++++ PROVIDED RECORDS ++++

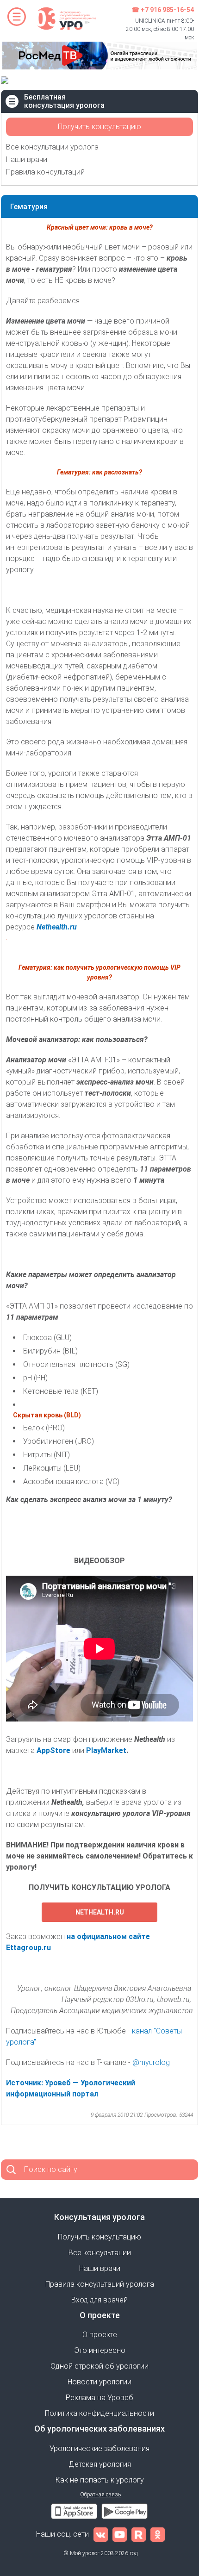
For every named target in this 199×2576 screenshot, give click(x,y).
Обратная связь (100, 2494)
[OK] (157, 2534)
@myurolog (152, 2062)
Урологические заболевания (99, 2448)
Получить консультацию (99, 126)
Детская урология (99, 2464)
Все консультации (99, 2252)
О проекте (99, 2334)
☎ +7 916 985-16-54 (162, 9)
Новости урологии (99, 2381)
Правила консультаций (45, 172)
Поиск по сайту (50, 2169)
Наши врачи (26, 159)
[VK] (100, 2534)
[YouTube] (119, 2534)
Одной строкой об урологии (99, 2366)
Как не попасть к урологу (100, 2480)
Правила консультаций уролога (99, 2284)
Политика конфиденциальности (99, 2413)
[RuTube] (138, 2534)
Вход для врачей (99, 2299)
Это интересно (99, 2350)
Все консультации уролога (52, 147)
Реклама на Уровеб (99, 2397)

++++
++++ PROVIDED RECORDS ++++

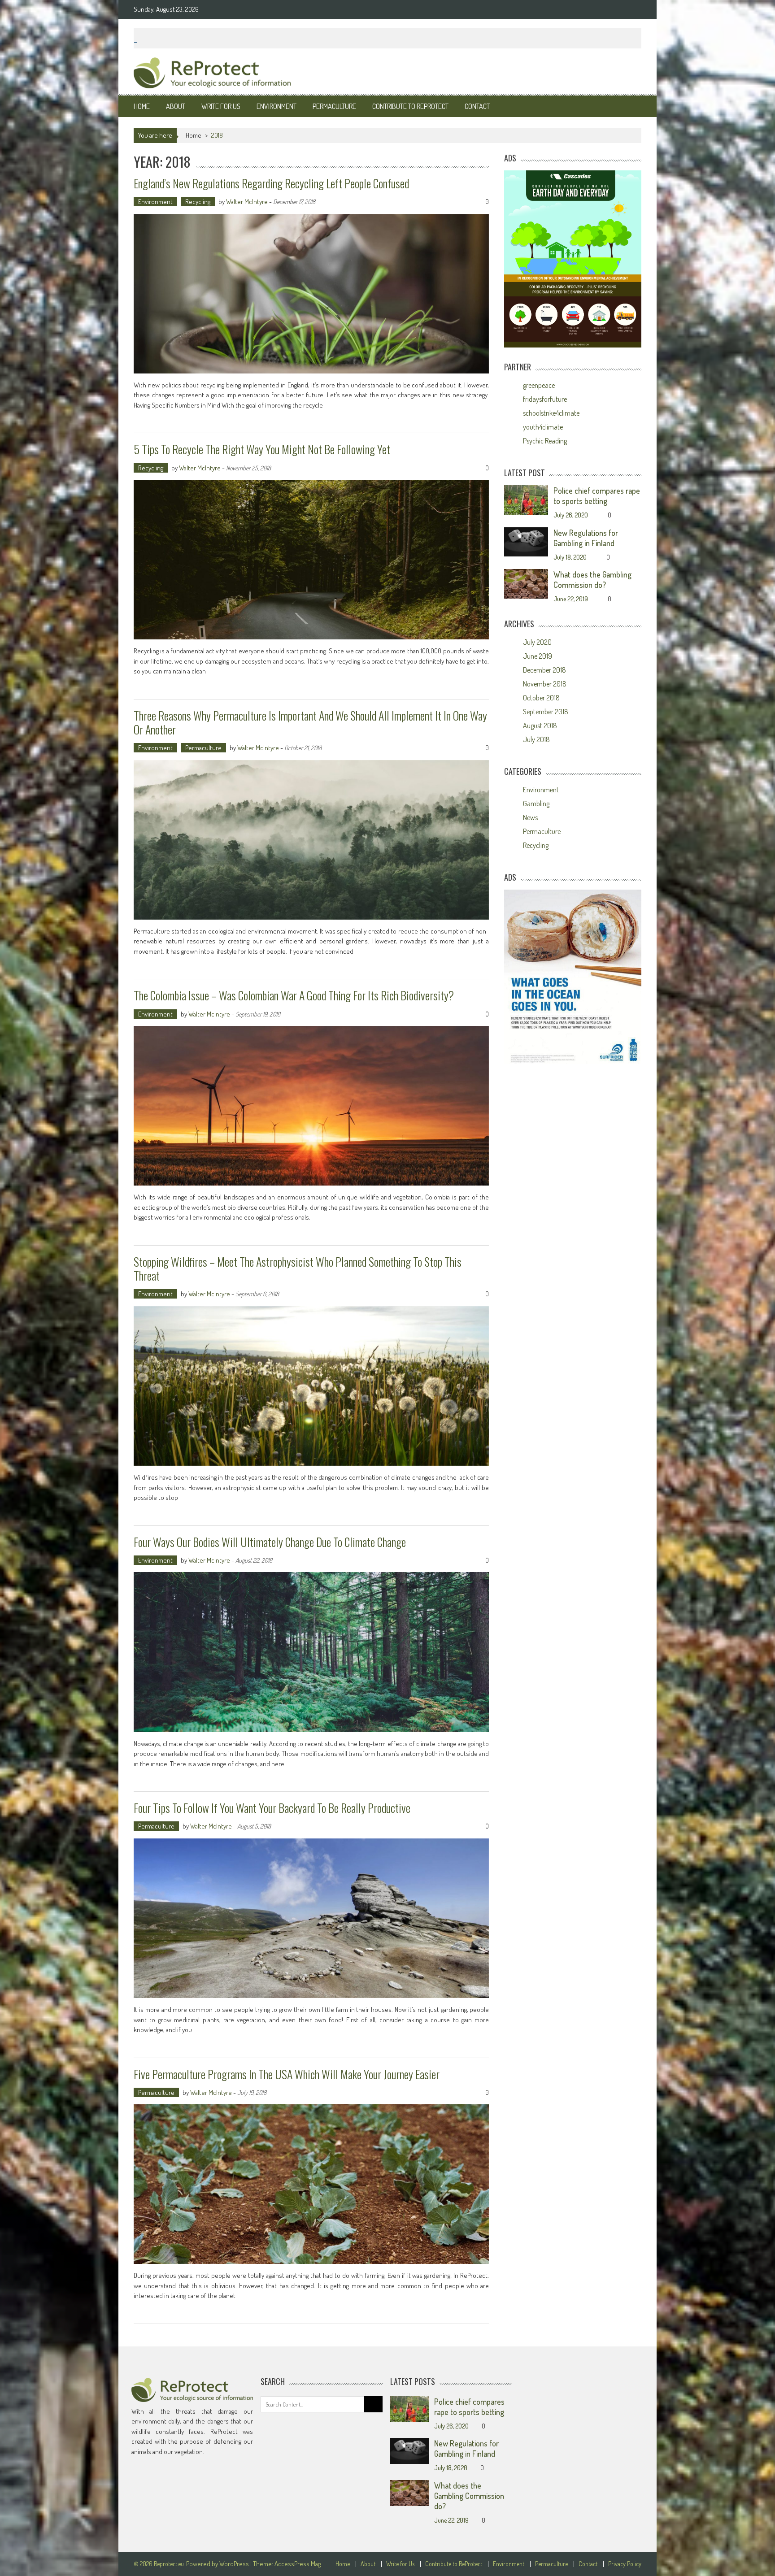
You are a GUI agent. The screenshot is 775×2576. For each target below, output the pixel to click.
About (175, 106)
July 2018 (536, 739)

++++

### PROBLEM TO SOLVE
Restate word for word the entries above from the line with "Вход для врачей (99, 2299)" through the line with "Реклама на Уровеб (99, 2397)", inclusive, leaving out everything else.

### WORKED SOLUTION
Вход для врачей (99, 2299)
Это интересно (99, 2350)
Все консультации уролога (52, 147)
Реклама на Уровеб (99, 2397)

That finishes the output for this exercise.